LAHORE: The Wednesday arrest of five US-born Pakistanis from a Jaish-e-Mohammad-run facility in the Sargodha city of Punjab, seems to have solved the case of mysterious missing of at least three Pakistani-American students from the Washington DC metro area. Earlier, it was reported by the American media that the American federal investigators are searching for a Howard University dental student and four other Muslim men reportedly missing from the Washington, DC area. The concern was expressed that they might have been sent abroad to train for jehad.
According to the Punjab police circles, the five Americans detained by them have confessed during preliminary investigations that they wanted to join a holy war and were in contact with some Pakistani militants belonging to the Jaish-e-Mohammad through Internet. The sources said that the five suspects are being investigated for possible links to a Pakistan-based group suspected of carrying out high-profile attacks and with links to the Taliban and al-Qaida. According to preliminary investigations, they traveled to the city of Hyderabad, returned to Karachi, the commercial capital of Pakistan, and then went to Lahore, the Punjab provincial capital, where they spent five days before going to Sargodha. One member of the group, identified as Umar Faruq, actually belongs to Sargodha and allegedly maintained links with the banned jehadi organisation Jaish-e-Mohammad-led by Maulana Masood Azhar.

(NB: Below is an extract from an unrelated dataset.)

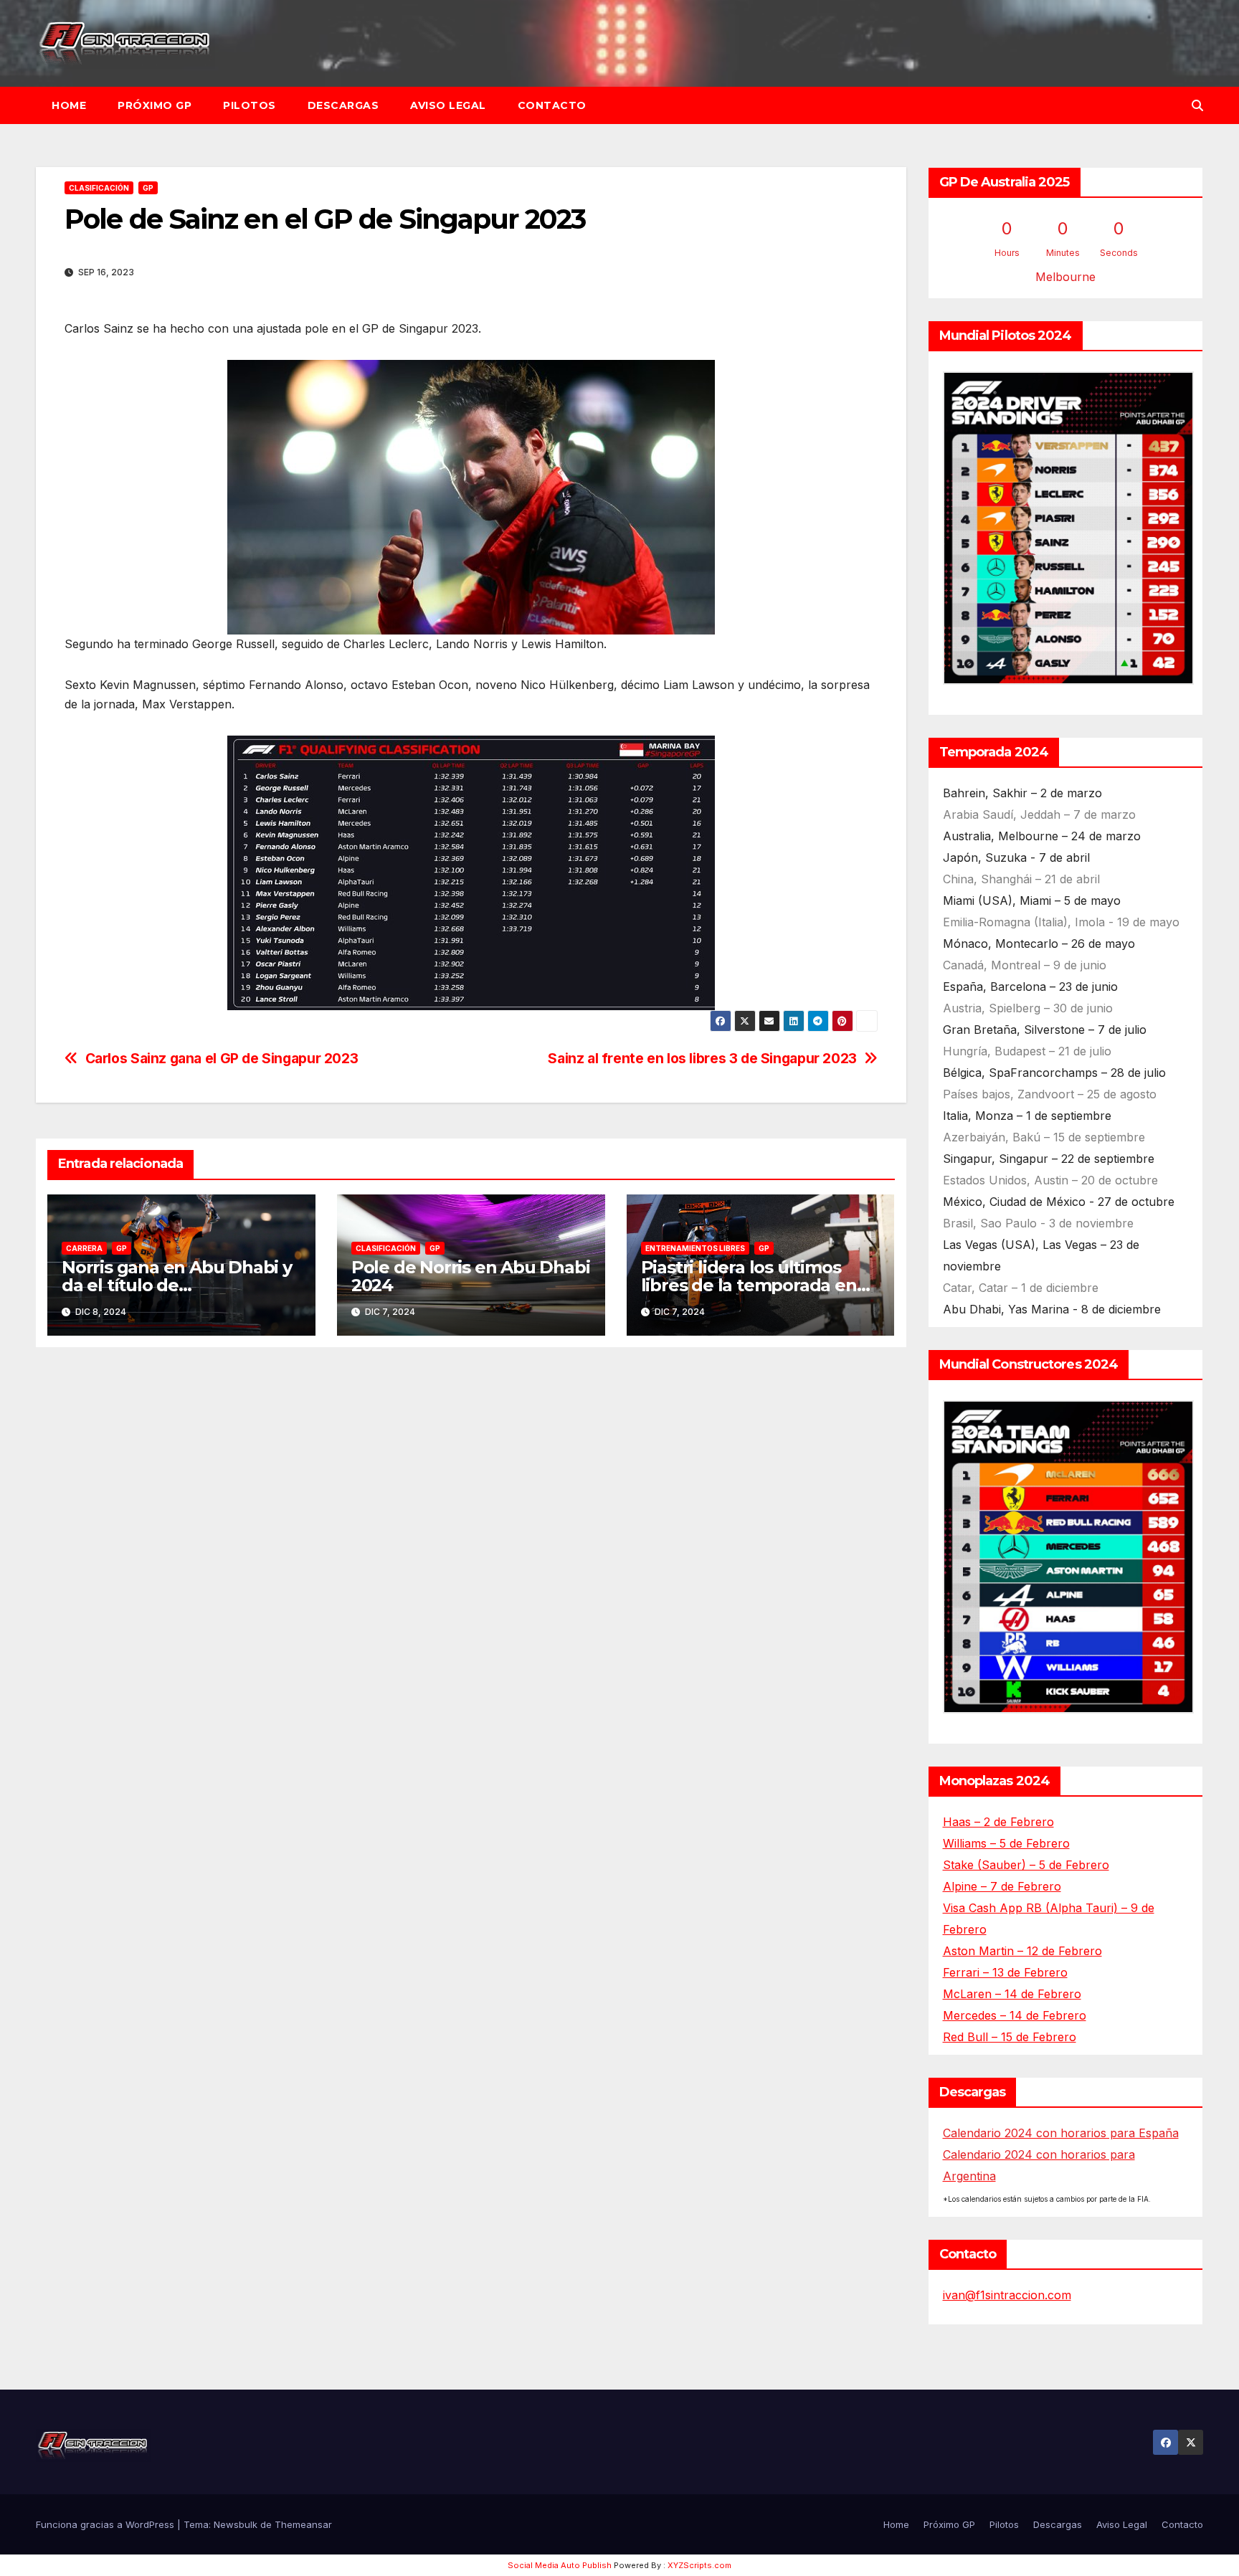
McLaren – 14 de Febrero (1012, 1994)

The divisional police officer (DPO) of Sargodha district told newsmen Thursday that the police watched the group of five for two days and then arrested them. “We seized laptops and other things from their possession. We have also come to know that they have come here with the intention of jehad”, he added. Usman Anwar identified the foreigners as two Pakistani-Americans, an Egyptian, an Ethiopian and an Eritrean. Anwar said that police arrested a man named Khalid Chaudhry, who he identified as a US national and a Jaish-e-Mohammad leader who is father of the two Pakistani-American brothers aged 22 and 25 years. The US embassy in Islamabad was unable to confirm that US nationals were being held in Pakistan, saying they were investigating. Their arrest came as David Headley, another American citizen, of the Pakistani origin, pleaded not guilty to terrorism charges in a case that has raised fears about Islamic militant groups’ ability to recruit and operate inside the United States.